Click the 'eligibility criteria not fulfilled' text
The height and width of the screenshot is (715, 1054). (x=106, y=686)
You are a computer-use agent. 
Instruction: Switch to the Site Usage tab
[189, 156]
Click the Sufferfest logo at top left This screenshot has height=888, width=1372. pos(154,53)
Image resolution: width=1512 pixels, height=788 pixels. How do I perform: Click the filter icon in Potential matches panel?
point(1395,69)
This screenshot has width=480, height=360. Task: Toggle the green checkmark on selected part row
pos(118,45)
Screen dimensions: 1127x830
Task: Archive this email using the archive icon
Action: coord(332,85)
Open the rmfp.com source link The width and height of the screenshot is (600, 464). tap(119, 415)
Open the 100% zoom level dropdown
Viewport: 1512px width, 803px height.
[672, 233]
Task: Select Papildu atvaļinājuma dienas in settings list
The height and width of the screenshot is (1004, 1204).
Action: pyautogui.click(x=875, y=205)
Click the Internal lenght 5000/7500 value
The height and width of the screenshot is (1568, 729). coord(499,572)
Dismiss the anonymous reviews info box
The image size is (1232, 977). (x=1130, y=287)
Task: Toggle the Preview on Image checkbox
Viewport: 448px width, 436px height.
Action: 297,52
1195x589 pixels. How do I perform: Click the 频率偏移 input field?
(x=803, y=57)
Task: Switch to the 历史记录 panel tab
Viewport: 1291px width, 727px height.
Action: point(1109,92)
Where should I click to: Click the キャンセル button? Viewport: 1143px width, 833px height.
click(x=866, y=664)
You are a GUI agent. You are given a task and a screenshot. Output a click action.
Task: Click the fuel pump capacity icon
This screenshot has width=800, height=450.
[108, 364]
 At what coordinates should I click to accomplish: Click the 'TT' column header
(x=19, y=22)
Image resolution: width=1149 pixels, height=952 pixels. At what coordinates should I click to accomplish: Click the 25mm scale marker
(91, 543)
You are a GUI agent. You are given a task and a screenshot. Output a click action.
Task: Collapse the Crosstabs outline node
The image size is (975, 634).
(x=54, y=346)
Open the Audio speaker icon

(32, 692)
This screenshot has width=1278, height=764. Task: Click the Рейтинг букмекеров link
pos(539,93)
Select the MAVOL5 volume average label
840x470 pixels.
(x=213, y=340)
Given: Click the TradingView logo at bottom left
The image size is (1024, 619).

- _YOUR GOAL_
Copy the full listing verbatim.

- _TASK RESULT_
Click the 'eligibility criteria not fulfilled' text
The height and width of the screenshot is (715, 1054). (x=106, y=686)
You are a computer-use agent. 
Instruction: Switch to the Site Usage tab
[189, 156]
Click the Sufferfest logo at top left This screenshot has height=888, width=1372. pos(154,53)
Image resolution: width=1512 pixels, height=788 pixels. How do I perform: Click the filter icon in Potential matches panel?
point(1395,69)
This screenshot has width=480, height=360. Task: Toggle the green checkmark on selected part row
pos(118,45)
Screen dimensions: 1127x830
Task: Archive this email using the archive icon
Action: coord(332,85)
Open the rmfp.com source link The width and height of the screenshot is (600, 464). tap(119, 415)
Open the 100% zoom level dropdown
Viewport: 1512px width, 803px height.
[672, 233]
Task: Select Papildu atvaļinājuma dienas in settings list
The height and width of the screenshot is (1004, 1204).
Action: pyautogui.click(x=875, y=205)
Click the Internal lenght 5000/7500 value
The height and width of the screenshot is (1568, 729). coord(499,572)
Dismiss the anonymous reviews info box
The image size is (1232, 977). (x=1130, y=287)
Task: Toggle the Preview on Image checkbox
Viewport: 448px width, 436px height.
Action: 297,52
1195x589 pixels. How do I perform: Click the 频率偏移 input field?
(x=803, y=57)
Task: Switch to the 历史记录 panel tab
Viewport: 1291px width, 727px height.
Action: point(1109,92)
Where should I click to: Click the キャンセル button? Viewport: 1143px width, 833px height.
click(x=866, y=664)
You are a GUI agent. You are given a task and a screenshot. Output a click action.
Task: Click the fuel pump capacity icon
This screenshot has width=800, height=450.
[108, 364]
 At what coordinates should I click to accomplish: Click the 'TT' column header
(x=19, y=22)
Image resolution: width=1149 pixels, height=952 pixels. At what coordinates should I click to accomplish: Click the 25mm scale marker
(91, 543)
You are a GUI agent. You are given a task and a screenshot. Output a click action.
Task: Collapse the Crosstabs outline node
The image size is (975, 634).
(x=54, y=346)
Open the Audio speaker icon

(32, 692)
This screenshot has width=1278, height=764. Task: Click the Рейтинг букмекеров link
pos(539,93)
Select the MAVOL5 volume average label
840x470 pixels.
(x=213, y=340)
Given: Click the TradingView logo at bottom left
The image size is (1024, 619).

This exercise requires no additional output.